Accra. Le deuxième sommet entre Donald Trump, président des États-Unis, et Kim Jong-Un, secrétaire général du Parti du travail de Corée, qui a eu lieu le 27 février à Hanoi, pourrait être considéré comme un moyen de réfléchir sur le rôle de Pyongyang dans certaines régions apparemment éloignées. Parmi celles-ci, l’Afrique, qui, pour le soft power, les armes et les liens idéologiques, a représenté pendant des décennies une terre cruciale pour obtenir une reconnaissance internationale (2).

Dans le contexte de la guerre froide, le Mouvement des pays non alignés a été le principal vecteur de reconnaissance diplomatique de Pyongyang. Le premier pays africain à avoir établi des relations officielles avec la Corée du Nord a été l’Algérie en 1958, suivie par l’Égypte, le Ghana et la Guinée au début des années 1960 (3). Les pays africains ont soutenu la nomination de la Corée du Nord en tant que membre observateur de l’Onu en 1964. C’était le premier exemple de relations diplomatiques durables et solides entre de nombreux États du continent et la Corée du Nord (3). Avec une forte poussée idéologique et émotionnelle, en particulier dans la rhétorique anti-américaine, la légitimité internationale de Pyongyang a été fondée sur le commerce et sur des projets de développement et de coopération militaire (3). Dans les années 80 et 90, la diplomatie nord-coréenne s’est concentrée sur ce dossier, devenant un élément central du réarmement des troupes de nombreux pays du continent.

Deux entités géographiques principales peuvent être distinguées en particulier : l’Afrique de l’Ouest et les Grands Lacs. Grâce aux excellentes relations personnelles entre Kwame Nkrumah et Kim Il-Sung, le Ghana est un petit pilier de Pyongyang, qui a réussi à maintenir des relations solides avec Accra même après la fin de la guerre froide. Actuellement, la Corée du Nord est l’un des premiers financeurs de l’armée ghanéenne, à tel point que le Ghana, l’année dernière, a proposé de faire partie d’un groupe de médiateurs entre les deux Corée (4).

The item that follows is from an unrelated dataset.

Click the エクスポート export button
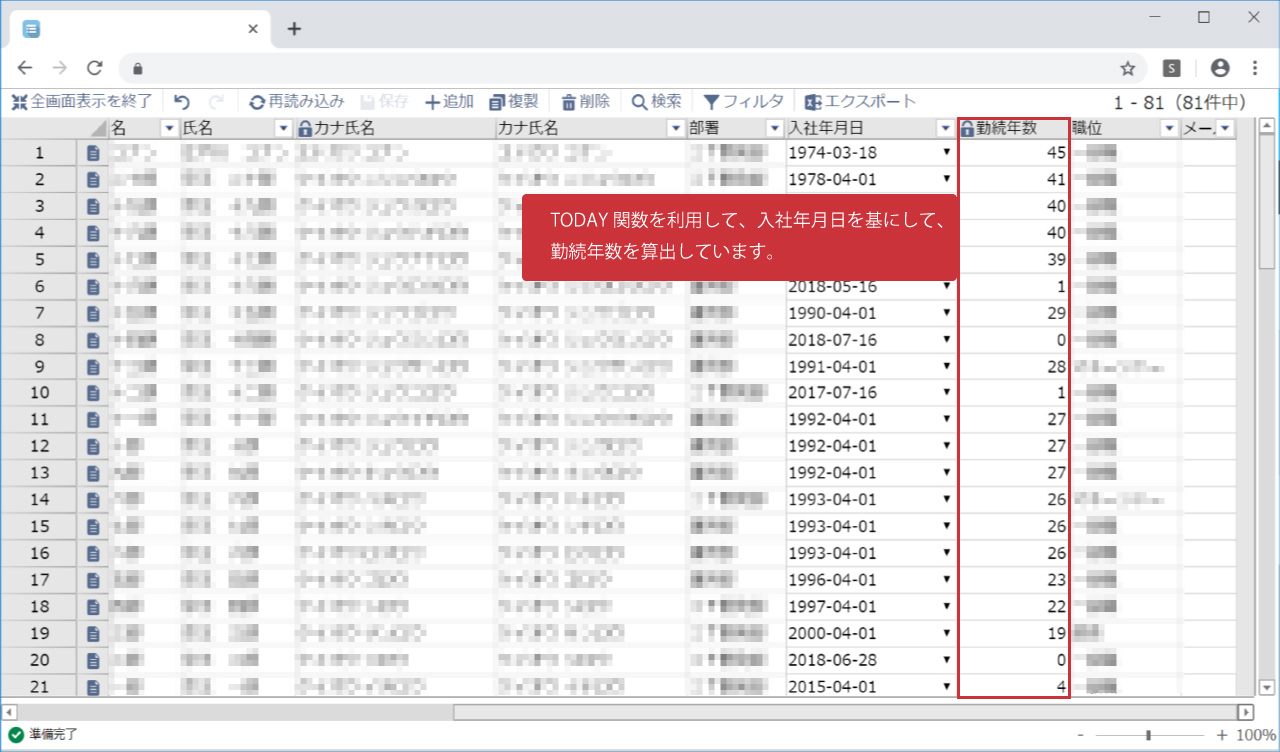[860, 101]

La politique à l’égard des Grands Lacs a quant à elle commencé dans les années 70 avec le Zaïre et l’Ouganda, où la Corée du Nord était appréciée pour l’organisation de la propagande, notamment pour la fabrication de sculptures et de statues (2). Ce soft power s’est affaibli dans les années 90 : il s’est transformé en soutien militaire avec l’envoi d’armes et de missions de formation dans le cadre de la seconde guerre du Congo (1998-2003). Pendant la guerre civile burundaise (1993-2005) également, l’artillerie légère de Pyongyang a été largement utilisée, malgré le régime de l’embargo (1). La Corée du Nord est également à l’avant-garde de l’envoi d’armes à la marine angolaise, tandis que les relations avec Madagascar et le Mozambique, autrefois solides, semblent s’être considérablement dégradées. Dans l’actualité internationale, de nombreuses délégations africaines auprès de l’Onu (en particulier le Ghana et l’Ouganda) ont protesté contre la possibilité d’un isolement accru de Pyongyang. L’Afrique peut-elle devenir le moteur d’un relâchement des tensions entre les États-Unis et la Corée du Nord ?

Perspectives :

  • Il est difficile de définir l’importance de l’investissement de Pyongyang sur le continent. La Corée du Nord est certainement le pays de la région qui consomme le moins de ressources, surtout si on la compare à la Corée du Sud. Il est intéressant de voir comment les relations de pouvoir entre la Chine, le Japon, Taiwan, la Corée du Nord et la Corée du Sud sont également basées sur leur propre projection géopolitique vers l’Afrique, avec des visites d’ État périodiques et des contrats privés. Une question qui va certainement voir son caractère stratégique grandir.

Sources :

  1. CHARBONNEAU Louis, Defective Burundi weapons came from N. Korea-envoys, Reuters London, 1er février 2011.
  2. GOFF Samuel, The Pyongyang connection : North Korea’s strange an surprisingly effective charm offensive in Africa, The Calvert Journal, février 2015.
  3. INSUNG Kim, OH Jj, WERTZ Daniel, DPRK Diplomatic Relations, The National Committe on North Korea, août 2016.
  4. Ghana supports diplomatic steps to solve issues on North and South Korea, Modern Ghana, 24 avril 2018.